Of Lockdown Gardening, Birdie Buddies and Green Mates.
Few years ago, I relocated back to India and set up home in Chennai. While packing off, I had given away my balcony full of plants to friends, with a heavy heart. Some of my empty planters had travelled back with me as a keepsake.
Extremely fond of plants and greens but with no time to tend to a garden I would have liked, I was absorbed, my hands full with work, children and life. Frequent travel and time away from home made it difficult to keep the plants watered in our absence. As a result, the few plants I had kept, died. Thereafter, I kept my fingers away from dipping back in soil and shoots for many months.
In 2019, Chennai had sparse rains and huge water shortage.
I put all my gardening plans to rest. A barren ceramic pot lay quiet in one corner of the balcony. Then, one day I spotted a little green shoot in the lone planter, a pigeon would often hop around the pot at dawn. The shoot grew sooner than I had expected and soon bloomed into a bouquet, wild grass pouring out of the round corners, like a little girl’s tousled curls. The birdie had brought grass seed from the park below and now this pot became her favourite perching spot.
The grey and pink spotted pigeon would often flutter by in the hot summer months, eat the seeds from flowering grass strands and play. Her friends started dropping by too. My son was fascinated by the cacophony and observed the corner intently every day. The resilient variety of grass prospered without any care, without water for days. I watered it on and off, with recycled water from the kitchen.
Three dry summer months we lived with water shortage and rationing in the apartment complex. The first spell of rain in September, after many months, brought unparalleled cheer to the city. The grass bed survived the heat and bloomed with double the vigour, with fresh lash of rains, day and night. The shining spirit of the grass and birdie duo, filled my heart with hope and optimism and I decided to bring new plants, at last. So, we welcomed ten plant babies and filled the leftover soil in empty plastic boxes.

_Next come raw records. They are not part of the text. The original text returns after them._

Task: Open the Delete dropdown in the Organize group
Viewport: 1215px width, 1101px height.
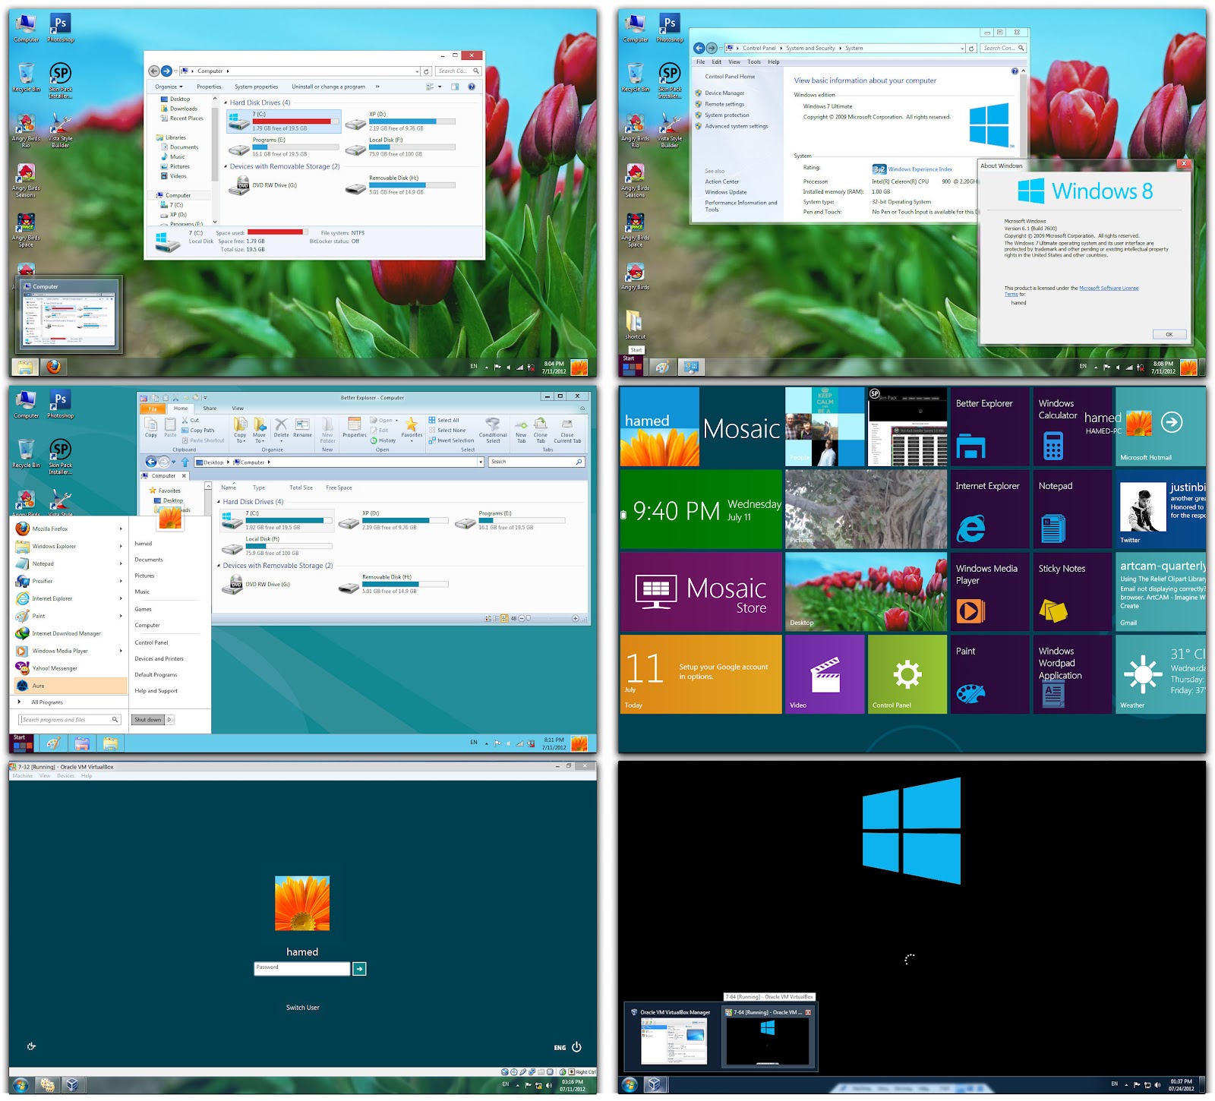Action: 282,440
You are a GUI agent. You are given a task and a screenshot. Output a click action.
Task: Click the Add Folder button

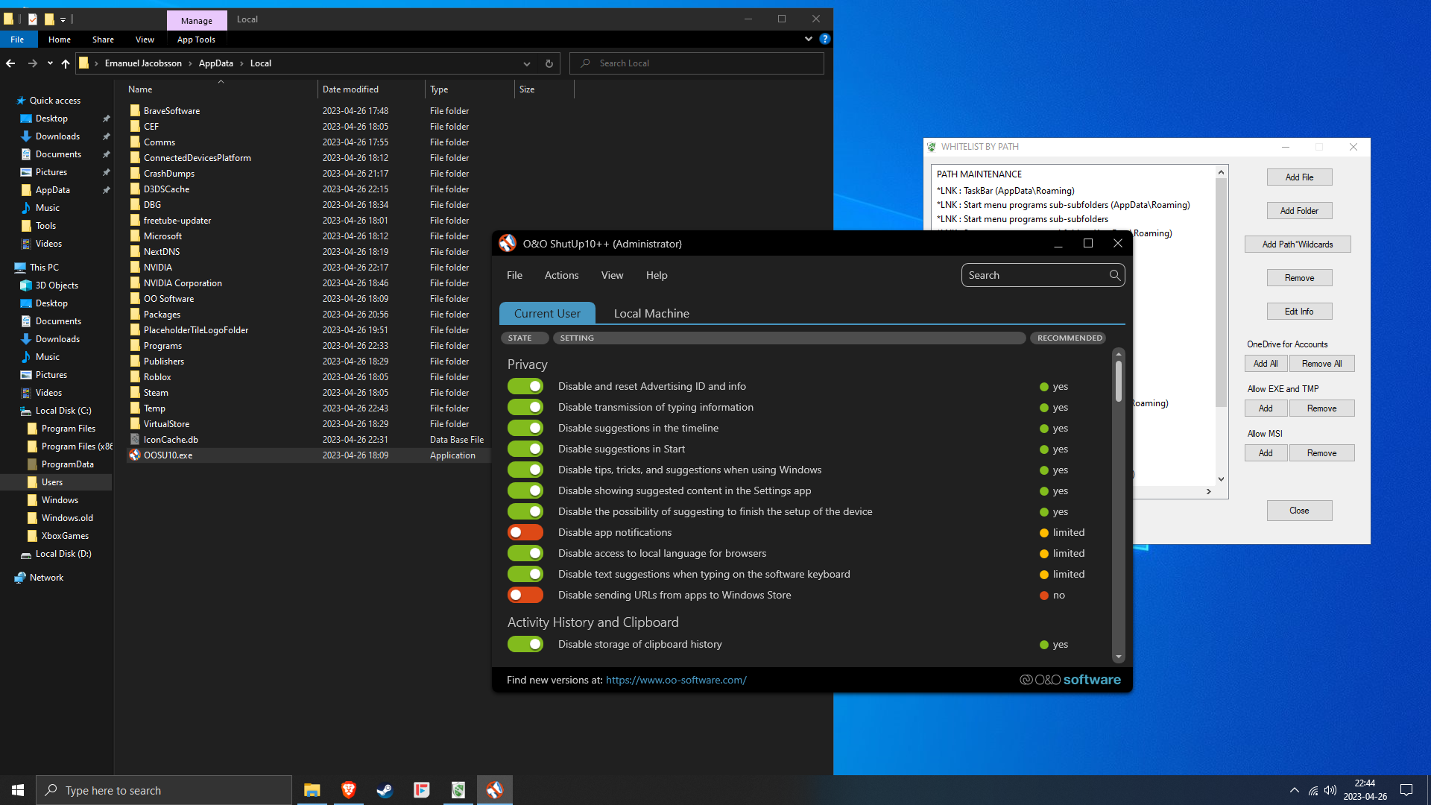pos(1299,211)
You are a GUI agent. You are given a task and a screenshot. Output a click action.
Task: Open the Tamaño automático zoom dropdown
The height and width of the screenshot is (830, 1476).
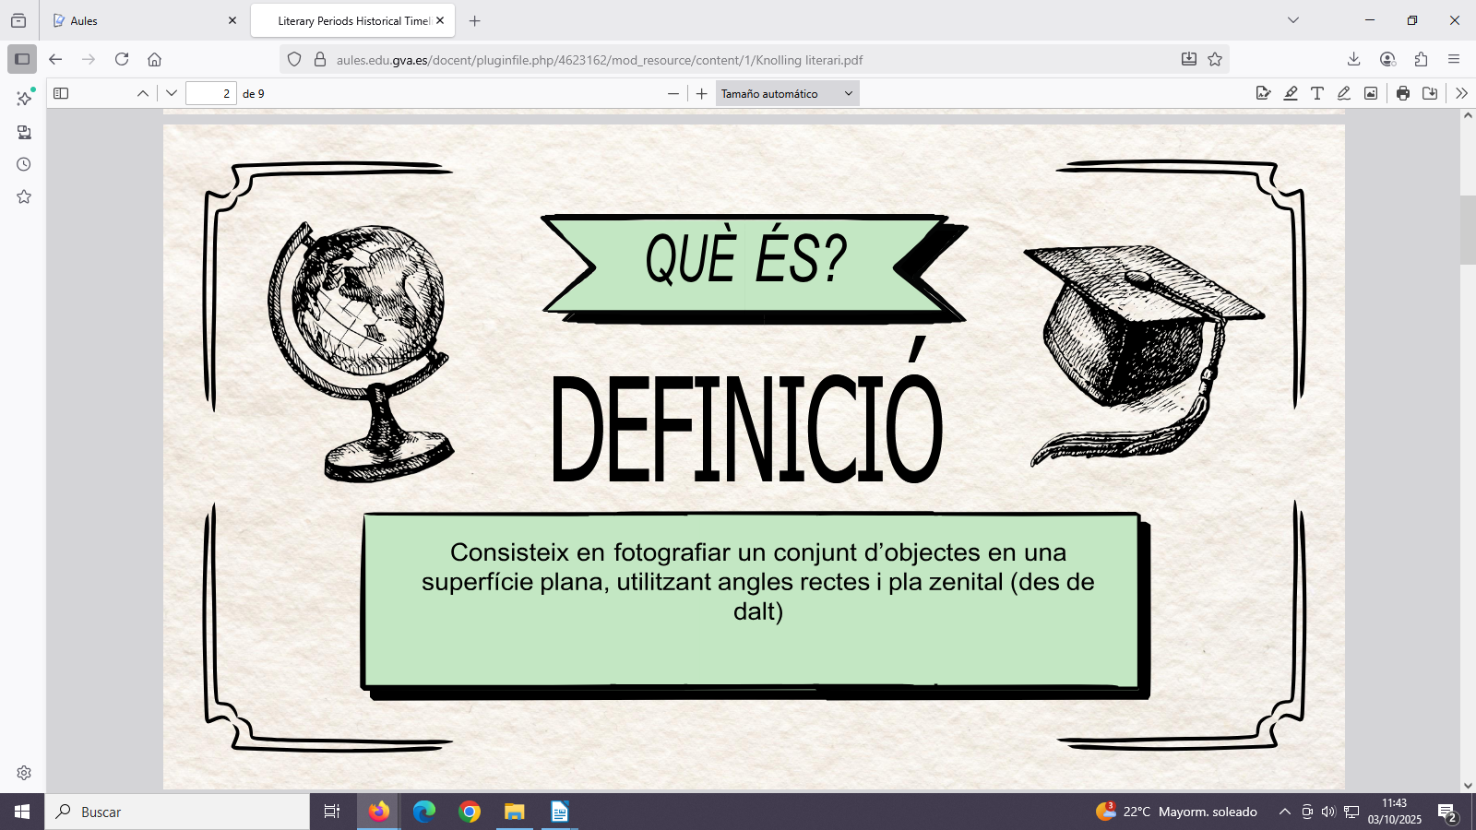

Soon the garden bloomed and with hit and trial, we learnt how to take proper care of the plants.
The amount of water needed in summers, shade needed in heat, tackling bugs, compost, weeding, repotting, we unlearnt and learnt new skills. New buds sprouted on their own in the pots with soil, from seeds embedded in soil, seeds sowed by birds and dry flowers blown by wind. I kept adding new plants in each season, flowers of different colours, local varieties that thrive in hot humid coastal weather.
The balcony now looked like a lively space and the most beautiful part of the house. Lifeless dusty corners inside the house too brightened up with a plant makeover. Within a year, I had over sixty plants. My parents visited me during this time and my father taught me few gardening skills. We bonded over the ‘weeding and tilling the soil’ sessions, sharing notes. Our long distance calls often include plant care tips and ‘balcony tour’ video calls.
Then, 2020 struck.
During the strict lockdown in April, the balcony turned our ‘fresh air and sun light’ zone. Long summer evenings were spent here, chatting, singing, planning meals, reading books. A bamboo mat was laid on floor and we engaged children with UNO, Ludo, quiz games to get through the tough time. While dividing chores, my daughter took over the plant care and surprisingly, her touch added magic. Plants turned healthier and brighter. I asked her how? She replied, I talk to them. I spend quality time with each one individually. Okay 🙂
The green corner is a blessing that helped us through the months we didn’t step out. Greens are soothing to the eyes and fill the heart with joys we’ve long forgotten, in a world rushing by. The lush foliage has now spilled over to all parts of the house.
A quiet blessing
Each morning I wake up to the sound of birds dancing on the rails, picking small bits from the soil. A rose bud blooming into a smiling flower over a week, sprinkles hope in a dull and predictable routine. The reds, pinks, violets and whites fuse to paint a melange of colour and happiness, where I spend many calm mornings and watch the sunset.
Under the canopy of blue sky and sitting beside a blessing of Mother Nature, I remind myself, I’m a small speck in this world and one day, like the many kings and queens and peasants and painters, I’ll melt into the soil and perhaps be poured someday, into a planter, in someone’s garden.